Csc 60°

127 13 0
                                    

19.


1 tahun kemudian....

Sebuah brankar di dorong dengan cepat, dari ruangan rawat menuju ruangan operasi. Gio mengikuti brankar tersebut dari samping dan di belakang ada Rendi, Naya, dan Denan. Ya, Chika harus segera di operasi karena kondisi nya yang langsung menurun drastis saat kemoterapi.

"Keluarga pasien mohon menunggu di luar ya, kami semua akan berusaha semaksimal mungkin." ujar seorang suster kemudian masuk ke dalam ruangan operasi.

Gio berusaha menahan tangis nya, ini yang dia takut kan dari dulu. Gio hanya bisa berharap, Chika baik-baik saja dan operasi nya berjalan dengan lancar.

"Gue tau lo kuat chik! Bertahan lah demi gue, Rendi, ayah, dan bunda lo!" ucap Gio sambil melihat dari kaca pintu ruangan operasi.

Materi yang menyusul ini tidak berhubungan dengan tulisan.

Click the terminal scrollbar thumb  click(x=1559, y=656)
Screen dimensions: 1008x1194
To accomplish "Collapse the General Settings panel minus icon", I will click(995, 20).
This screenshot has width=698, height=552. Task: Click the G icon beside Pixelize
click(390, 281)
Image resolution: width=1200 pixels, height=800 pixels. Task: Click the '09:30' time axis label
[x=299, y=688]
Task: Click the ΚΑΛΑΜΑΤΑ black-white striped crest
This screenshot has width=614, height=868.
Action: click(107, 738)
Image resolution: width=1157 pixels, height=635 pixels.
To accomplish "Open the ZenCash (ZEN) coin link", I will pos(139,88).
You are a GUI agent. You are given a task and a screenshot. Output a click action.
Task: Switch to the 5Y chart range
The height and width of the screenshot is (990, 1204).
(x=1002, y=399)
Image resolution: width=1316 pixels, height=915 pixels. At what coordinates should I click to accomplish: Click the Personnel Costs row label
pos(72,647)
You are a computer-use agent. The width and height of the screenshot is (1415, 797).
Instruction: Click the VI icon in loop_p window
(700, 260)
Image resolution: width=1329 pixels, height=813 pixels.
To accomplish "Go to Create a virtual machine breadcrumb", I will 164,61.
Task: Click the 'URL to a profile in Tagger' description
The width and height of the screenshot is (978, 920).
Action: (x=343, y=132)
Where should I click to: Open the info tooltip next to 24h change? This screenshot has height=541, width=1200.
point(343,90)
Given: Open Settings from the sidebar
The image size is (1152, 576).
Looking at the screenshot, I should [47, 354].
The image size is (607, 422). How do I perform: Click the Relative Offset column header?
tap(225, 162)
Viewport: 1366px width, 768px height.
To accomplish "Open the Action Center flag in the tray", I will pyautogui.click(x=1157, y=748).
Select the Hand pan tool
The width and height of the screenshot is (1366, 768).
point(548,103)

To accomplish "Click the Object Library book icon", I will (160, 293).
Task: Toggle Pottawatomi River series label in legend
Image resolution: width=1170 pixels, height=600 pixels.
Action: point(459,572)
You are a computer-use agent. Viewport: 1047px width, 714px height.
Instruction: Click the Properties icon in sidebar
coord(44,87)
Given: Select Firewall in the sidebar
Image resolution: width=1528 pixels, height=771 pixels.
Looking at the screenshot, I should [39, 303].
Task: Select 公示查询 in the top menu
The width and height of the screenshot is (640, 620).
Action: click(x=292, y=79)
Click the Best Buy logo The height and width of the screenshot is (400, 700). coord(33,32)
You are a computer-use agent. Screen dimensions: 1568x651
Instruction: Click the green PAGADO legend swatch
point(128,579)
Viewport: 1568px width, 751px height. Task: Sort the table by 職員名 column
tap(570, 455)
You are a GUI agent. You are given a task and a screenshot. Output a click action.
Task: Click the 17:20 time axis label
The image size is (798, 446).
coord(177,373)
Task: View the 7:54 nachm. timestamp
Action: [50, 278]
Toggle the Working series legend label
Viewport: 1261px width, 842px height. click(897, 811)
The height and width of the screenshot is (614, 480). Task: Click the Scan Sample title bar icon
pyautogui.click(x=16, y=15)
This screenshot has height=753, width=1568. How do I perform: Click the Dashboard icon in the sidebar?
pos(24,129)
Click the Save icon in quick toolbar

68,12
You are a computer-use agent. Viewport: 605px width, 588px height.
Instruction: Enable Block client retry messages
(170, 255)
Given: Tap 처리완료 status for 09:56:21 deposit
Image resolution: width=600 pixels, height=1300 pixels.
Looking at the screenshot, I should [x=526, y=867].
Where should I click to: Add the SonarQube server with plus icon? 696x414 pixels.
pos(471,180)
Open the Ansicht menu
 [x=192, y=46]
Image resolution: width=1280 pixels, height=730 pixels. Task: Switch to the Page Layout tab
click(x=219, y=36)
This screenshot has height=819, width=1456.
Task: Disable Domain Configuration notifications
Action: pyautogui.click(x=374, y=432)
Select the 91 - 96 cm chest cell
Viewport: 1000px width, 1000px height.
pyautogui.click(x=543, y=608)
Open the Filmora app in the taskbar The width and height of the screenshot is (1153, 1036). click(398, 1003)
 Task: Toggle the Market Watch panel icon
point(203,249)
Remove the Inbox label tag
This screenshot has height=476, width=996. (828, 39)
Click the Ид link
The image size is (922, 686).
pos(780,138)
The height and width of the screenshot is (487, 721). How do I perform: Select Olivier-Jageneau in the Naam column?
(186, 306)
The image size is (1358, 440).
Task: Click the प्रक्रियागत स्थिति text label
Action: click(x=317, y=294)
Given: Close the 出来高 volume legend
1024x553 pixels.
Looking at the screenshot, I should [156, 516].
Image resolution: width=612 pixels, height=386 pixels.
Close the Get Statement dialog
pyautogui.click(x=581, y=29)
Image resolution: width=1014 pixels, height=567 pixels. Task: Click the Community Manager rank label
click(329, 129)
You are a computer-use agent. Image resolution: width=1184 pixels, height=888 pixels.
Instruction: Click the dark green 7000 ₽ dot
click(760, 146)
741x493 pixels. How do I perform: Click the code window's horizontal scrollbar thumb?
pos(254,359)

Naya dan Denan tidak mampu berkata apapun, mereka hanya bisa berharap para dokter bisa menyelamatkan anak mereka. Rendi pun sedang dalam kondisi khawatir, dia belum siap kehilangan kakak satu-satu nya yang dia punya. Dia belum siap kehilangan wanita kedua yang paling tangguh setelah bunda.

Banyak yang berharap Chika dapat bertahan, meski kata dokter kecil kemungkinan karena di luar dugaan mereka kanker yang Chika alami ternyata semakin ganas dan terlalu cepat menyebar.

Dua jam berlalu, pintu ruangan operasi terbuka. Menampilkan salah satu dokter yang menangani Chika di dalam.

"Gimana dok keadaan anak saya?" tanya Naya.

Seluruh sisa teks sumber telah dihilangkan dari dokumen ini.